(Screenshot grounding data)

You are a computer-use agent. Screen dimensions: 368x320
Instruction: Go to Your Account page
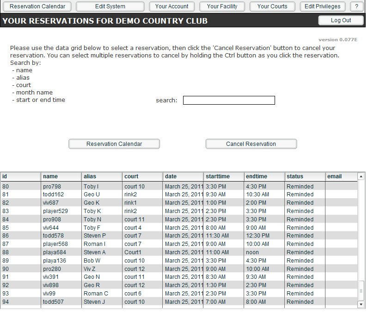(x=172, y=6)
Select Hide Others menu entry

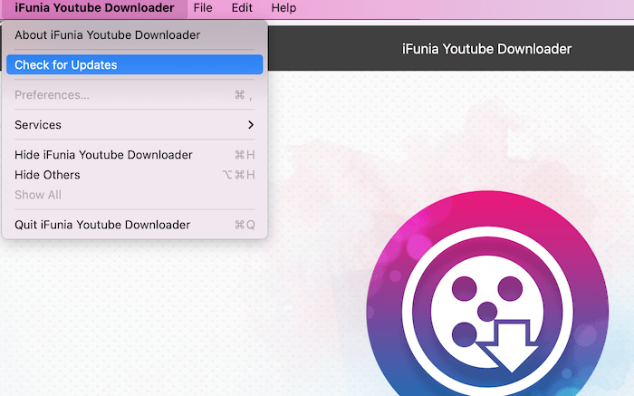point(47,175)
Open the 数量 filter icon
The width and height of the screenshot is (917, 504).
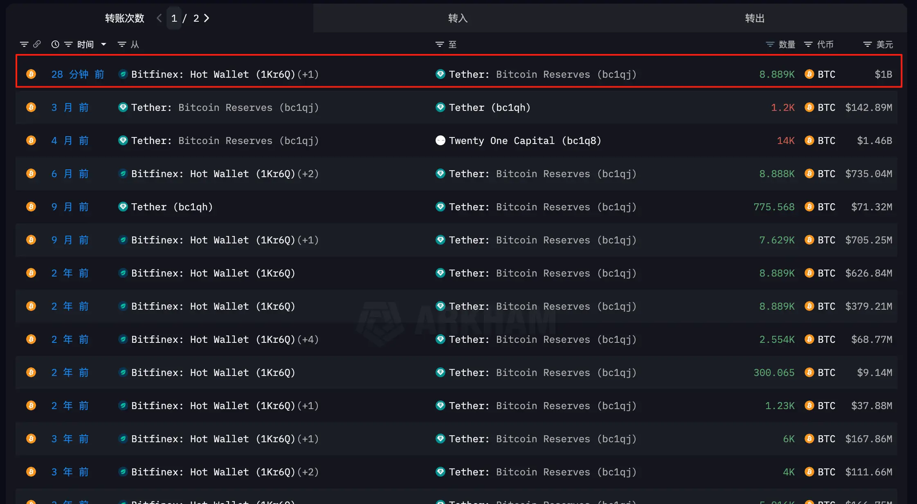point(770,44)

▶ Exercise:
Although the records above include pictures, the copy must contain only their exact text.

▶ Task answer:
You are a computer-use agent. Screen dimensions: 368x320
Instruction: Go to Your Account page
(x=172, y=6)
Select Hide Others menu entry

point(47,175)
Open the 数量 filter icon
The width and height of the screenshot is (917, 504).
point(770,44)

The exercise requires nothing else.